Traditional hummus serves as a versatile accompaniment, complementing an array of dishes. Enjoy it as a dip alongside pita bread, pita chips, or fresh vegetables. Alternatively, incorporate it into sandwiches or wraps as a delectable spread. Its versatility extends to mezze platters, where it shines alongside an assortment of Middle Eastern delicacies.

Storage and Variations: Store any leftover hummus in an airtight container in the refrigerator for up to one week. Before serving, give it a quick stir and adjust the seasoning if necessary. Feel free to customize your hummus by adding ingredients like roasted red peppers, sun-dried tomatoes, olives, or fresh herbs. Get creative and experiment with different flavors to suit your taste preferences!

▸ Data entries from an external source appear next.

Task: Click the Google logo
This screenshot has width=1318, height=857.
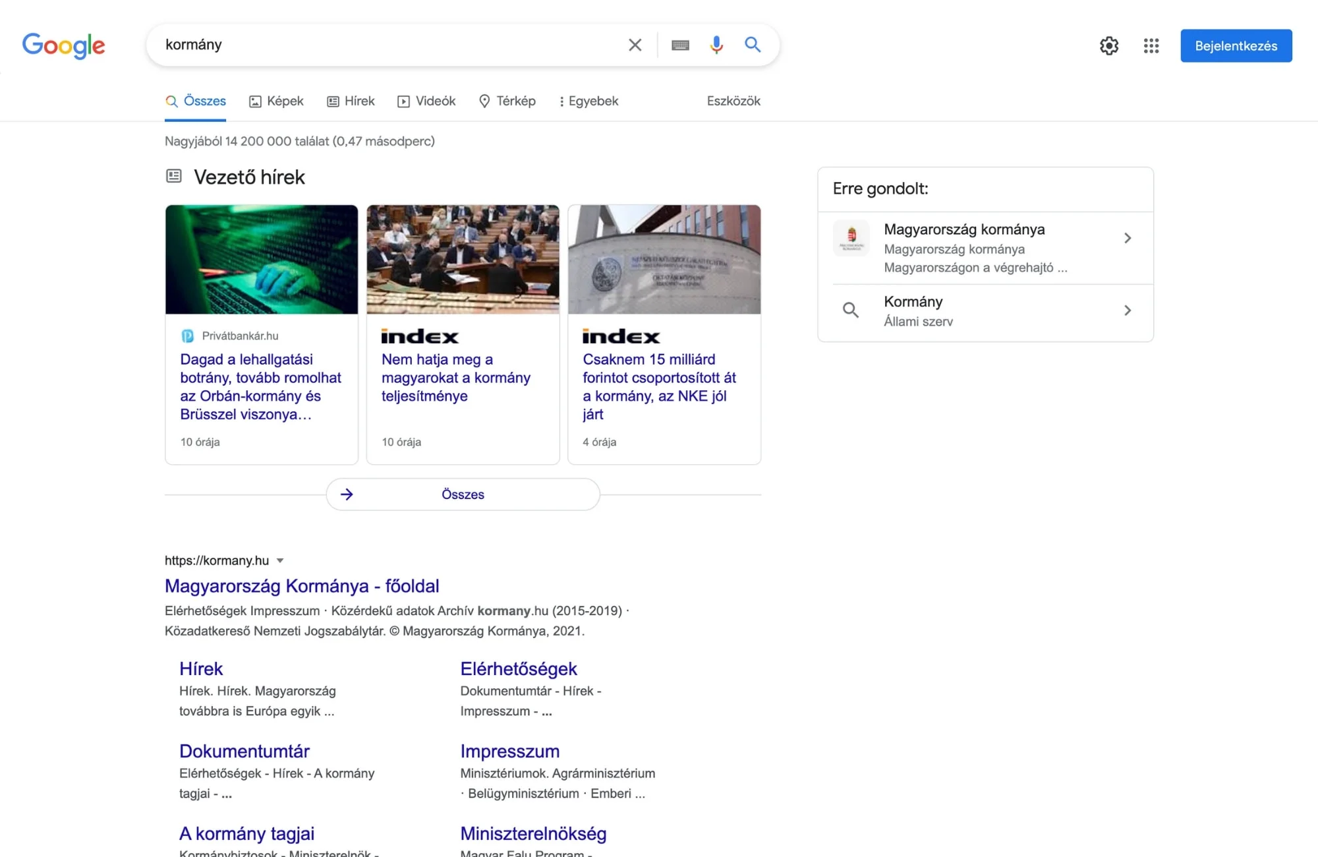Action: [x=63, y=45]
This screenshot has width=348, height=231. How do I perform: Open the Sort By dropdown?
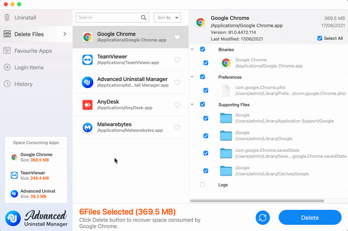click(x=167, y=17)
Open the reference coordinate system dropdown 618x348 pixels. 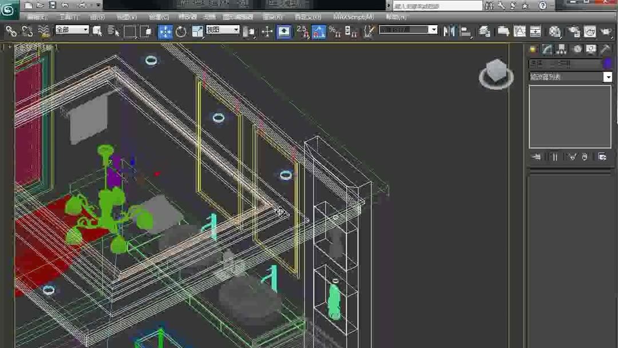223,29
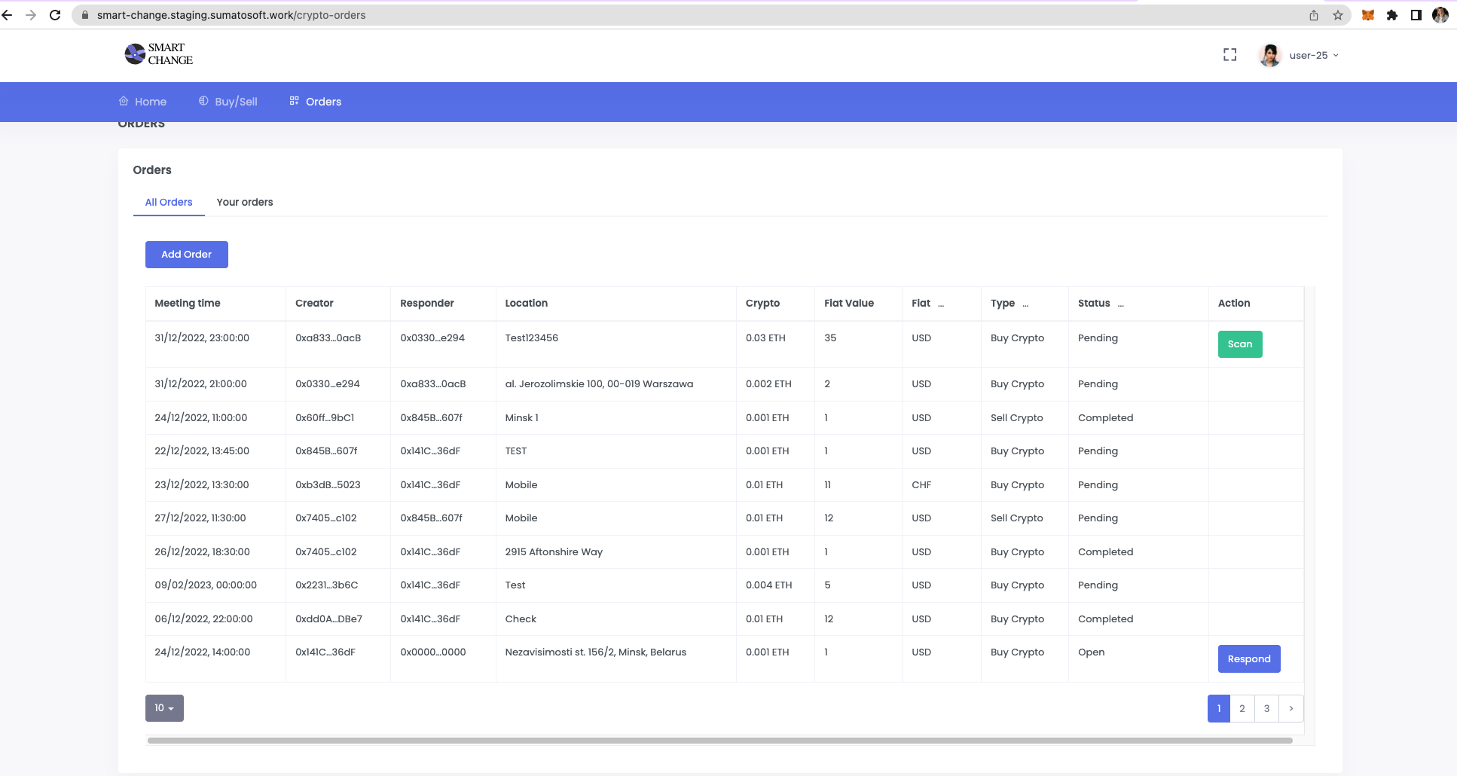The height and width of the screenshot is (776, 1457).
Task: Click the user-25 avatar picture
Action: pyautogui.click(x=1269, y=55)
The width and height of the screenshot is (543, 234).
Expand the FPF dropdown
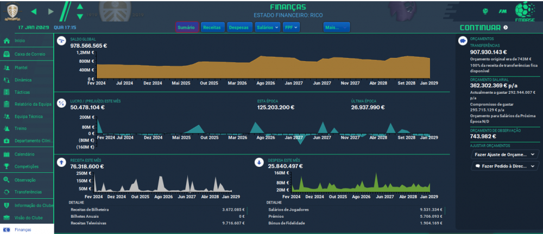click(x=291, y=27)
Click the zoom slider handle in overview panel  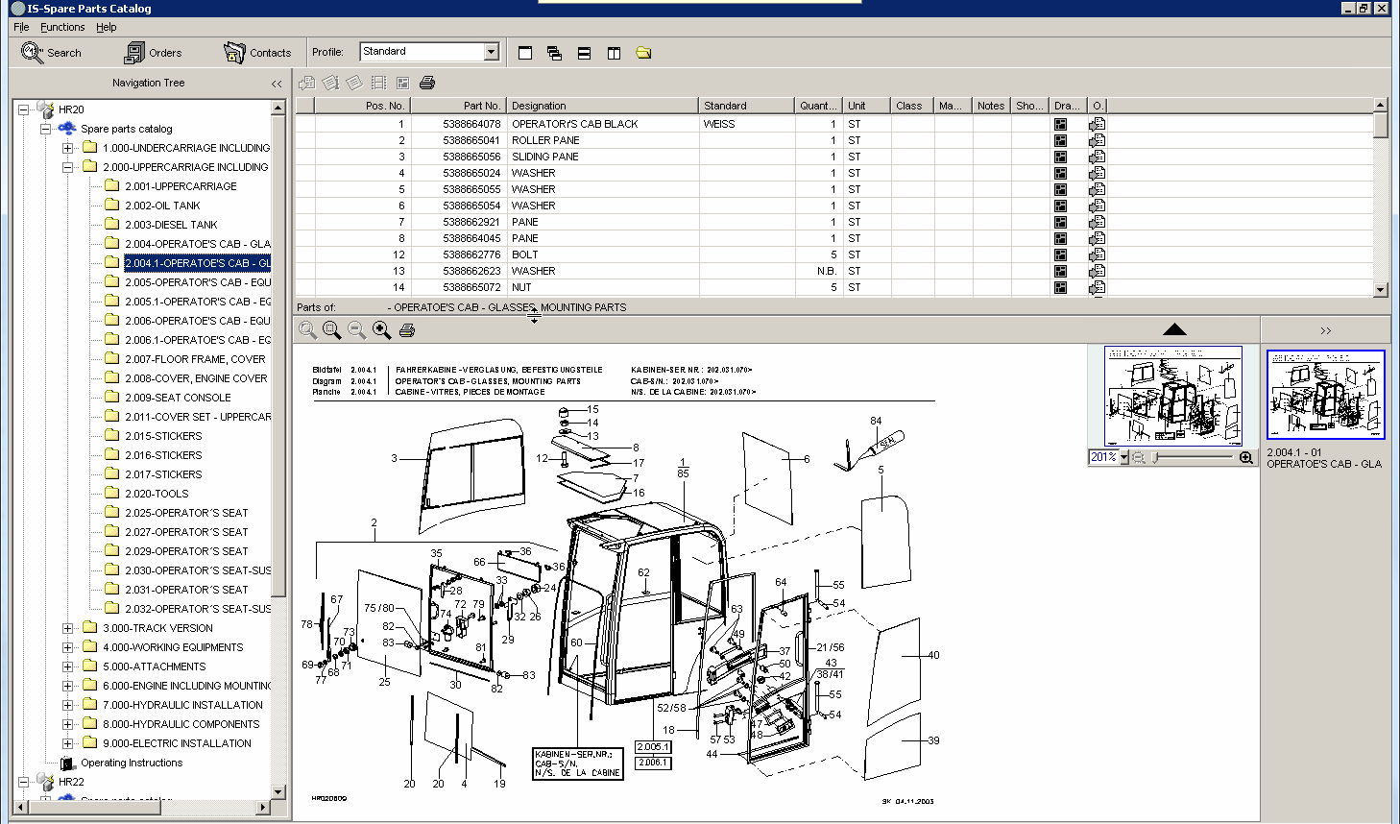(x=1156, y=458)
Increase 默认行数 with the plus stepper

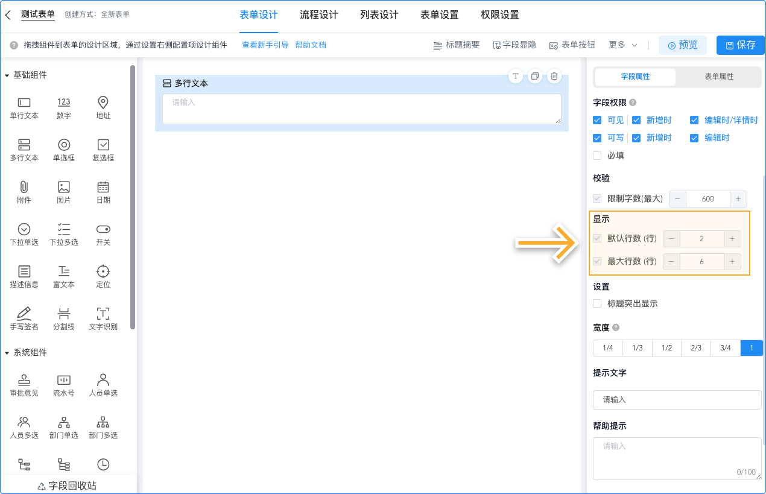point(732,238)
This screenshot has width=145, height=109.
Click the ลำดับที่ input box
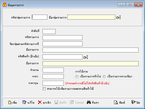(49, 31)
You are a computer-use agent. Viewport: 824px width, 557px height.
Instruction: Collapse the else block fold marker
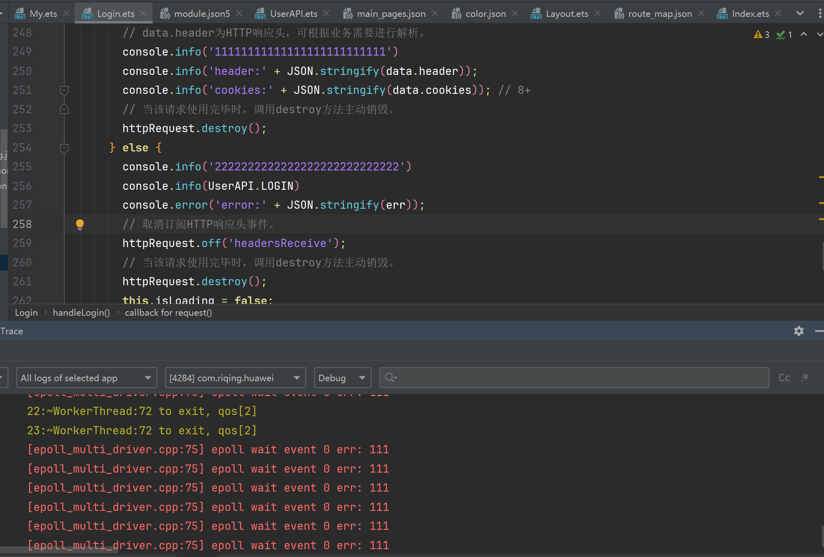[x=64, y=148]
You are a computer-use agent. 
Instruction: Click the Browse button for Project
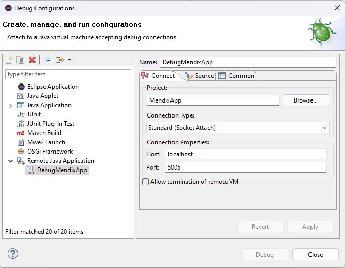305,101
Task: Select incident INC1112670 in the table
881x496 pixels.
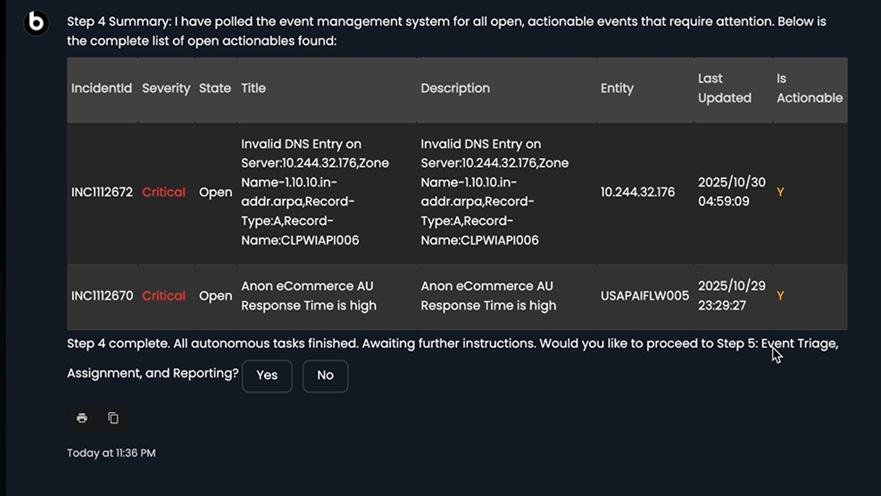Action: click(103, 296)
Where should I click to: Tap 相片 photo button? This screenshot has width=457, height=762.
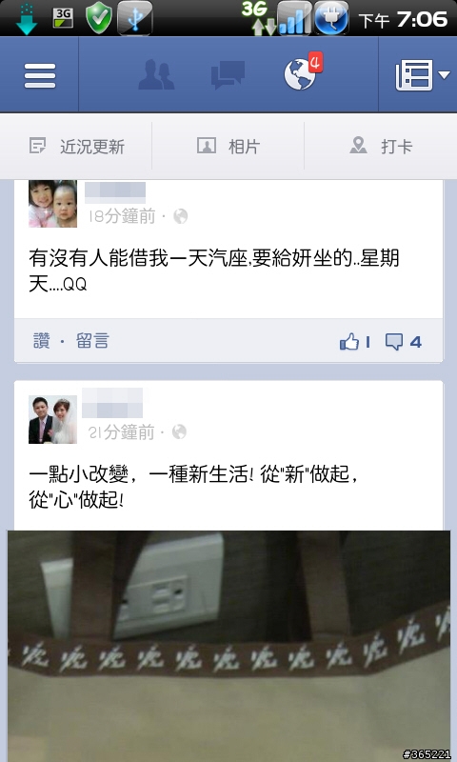point(229,146)
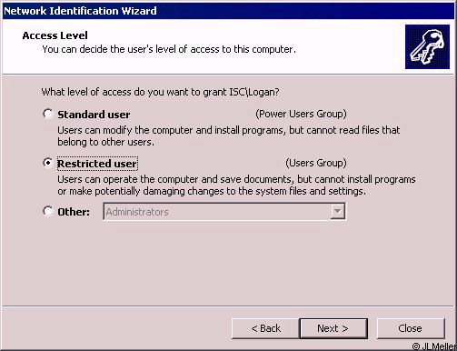Viewport: 457px width, 351px height.
Task: Open the Administrators group dropdown arrow
Action: coord(337,212)
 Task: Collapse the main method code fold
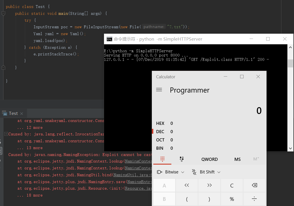point(3,13)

Homemade traditional hummus is not only easy to make but also incredibly delicious and nutritious. By following this simple recipe, you can enjoy the authentic flavors of this Middle Eastern staple right in your own home. So grab your food processor, gather your ingredients, and get ready to dip into a bowl of creamy goodness!

Traditional Hummus

Recipe by wildfoodjourneyCourse: Sides/Condiments
Servings

4

servings
Prep time

10

minutes
Cooking timeminutes
Calories

70-100

kcal

Ingredients

  • 1 can chickpeas, drained and rinsed

  • 1/4 cup tahini

  • 3 tablespoons lemon juice, about one lemon

  • 1-2 cloves garlic, minced

  • 2 tablespoons extra virgin olive oil

  • 1/2 teaspoon ground cumin

  • salt and pepper

  • 2-3 tablespoons water, as needed

Directions

  • Drain and rinse the chickpeas thoroughly under cold water. This helps remove excess salt and starch, resulting in a smoother hummus.
  • In a food processor, combine the drained chickpeas, tahini, lemon juice, minced garlic, olive oil, ground cumin, and a pinch of salt.
  • Process the mixture until smooth and creamy, scraping down the sides of the bowl as needed. If the hummus is too thick, gradually add water, one tablespoon at a time, until you reach your desired consistency.
  • Taste the hummus and adjust the seasoning as needed. Add more salt, lemon juice, or garlic according to your preferences.
  • Transfer the hummus to a serving bowl. Drizzle with a little extra virgin olive oil and sprinkle with paprika for color. Garnish with chopped fresh parsley or toasted pine nuts if desired.
  • Serve the traditional hummus with pita bread, pita chips, fresh vegetables, or as a spread in sandwiches and wraps. It’s also delicious as a dip for crackers or as part of a mezze platter.

Notes

  • Feel free to customize your hummus by adding ingredients like roasted red peppers, sun-dried tomatoes, olives, or fresh herbs. Get creative and experiment with different flavors to suit your taste preferences!